Belum habis rasanya kebingungan yang kini di hadapi Anis, kini Anin kembali menghubunginya dan menyampaikan jika toko pecah belah yang selama ini menjadi mata pencaharian keluarganya habis di lalap si jago merah.
Dengan perasaan hancur Anis berlalu menuju lokasi toko kedua orang tuanya.
Setibanya di lokasi, Anis melihat toko satu satunya yang menjadi sumber rezeki ayahnya kini tengah di selimuti kobaran si jago merah.
"Oh tuhan....ujian apa lagi ini??." Anis yang selalu ingin terlihat tegar di hadapan kedua orang tuanya, kini tak sanggup lagi menahan air matanya.
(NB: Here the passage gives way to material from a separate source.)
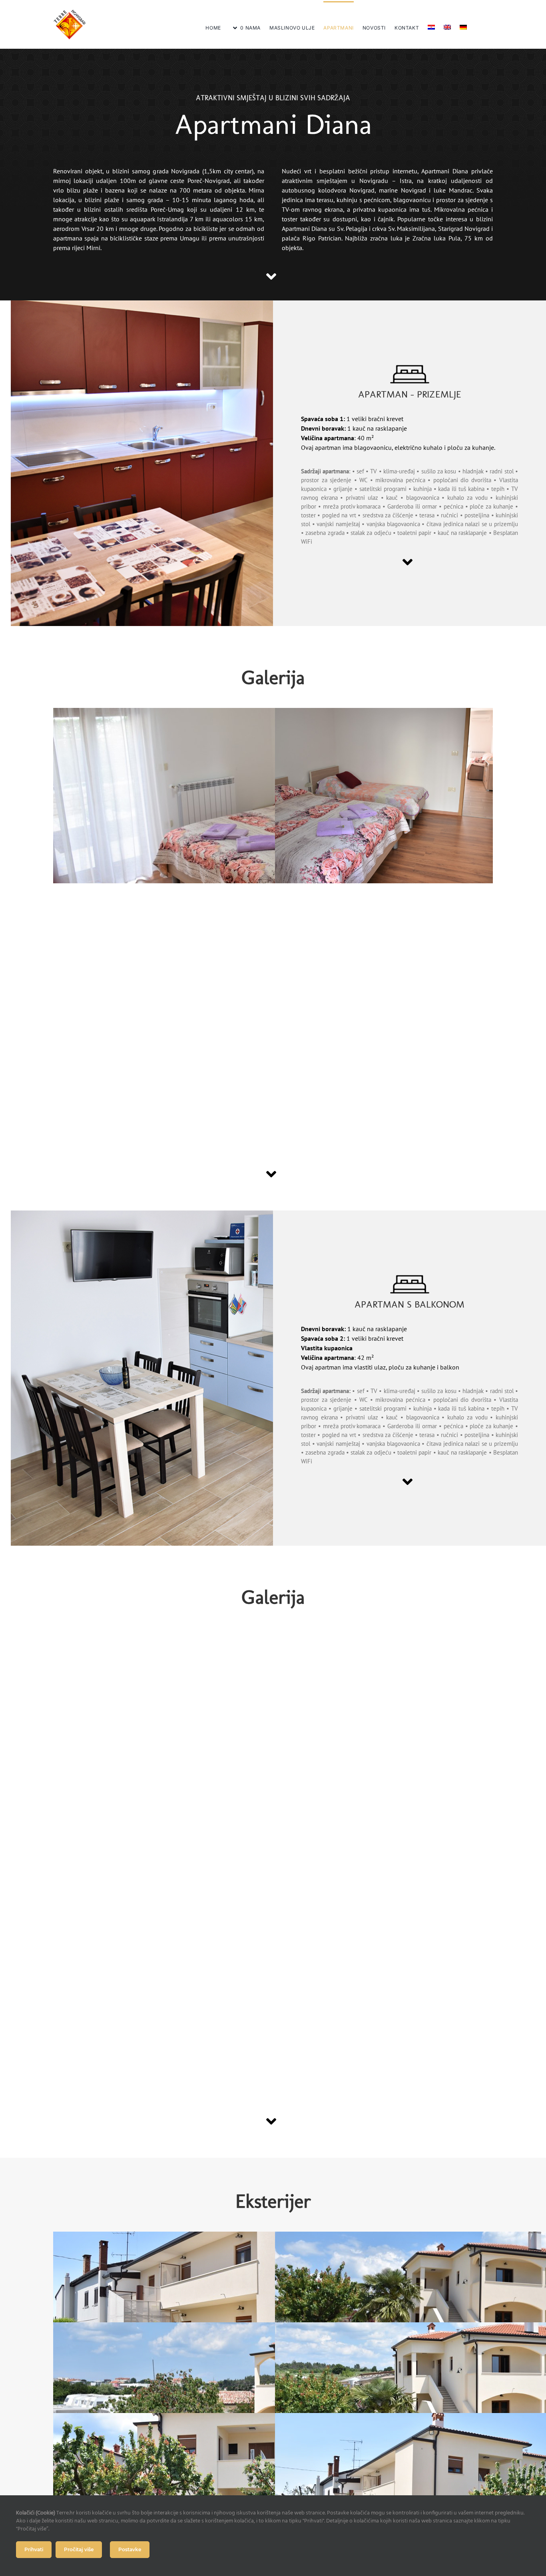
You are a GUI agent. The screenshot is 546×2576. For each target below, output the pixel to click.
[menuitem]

Hingga kini wajah cantik Anis telah basah dengan air mata.
Di tengah kerumunan warga sekitar yang ingin menyaksikan kebakaran di toko mereka, tak sengaja Anis melihat sosok pria yang tidak asing baginya, di dalam mobil yang kacanya terbuka setengahnya, Anis dapat melihat pria itu menampilkan seringai di sudut bibirnya ketika ia memandang ke arah kobaran api.
"Tuan Ansenio Wiratama." Gumam Anis ketika melihat sosok pria itu melintas dengan mobilnya.
**
"Bagaimana tuan, apa ada lagi yang harus saya kerjakan??." tanya Jasen ketika mobil yang ia kendarai mulai meninggalkan lokasi kebakaran.
"Untuk saat ini cukup." sahut Ansenio yang kini duduk di jok belakang.
**
Keesokan harinya.
Anis yang sudah hampir kehabisan akal, beranjak dari rumah guna mendatangi gedung Wiratama Group.
"Maaf Nona, anda ingin bertemu dengan siapa??." tanya seorang pegawai yang bertugas di meja resepsionis.
"Saya ingin bertemu dengan tuan Ansenio Wiratama." jawab Anis.
"Apa sebelumnya anda sudah membuat janji dengan beliau??." sejenak Anis diam, memikirkan jawaban seperti apa yang akan di keluarkannya.
"Saya sudah membuat janji dengannya." terpaksa Anis berdusta, jika tidak begitu bisa di pastikan ia akan di seret keluar oleh petugas kemanan jika memaksa masuk begitu saja.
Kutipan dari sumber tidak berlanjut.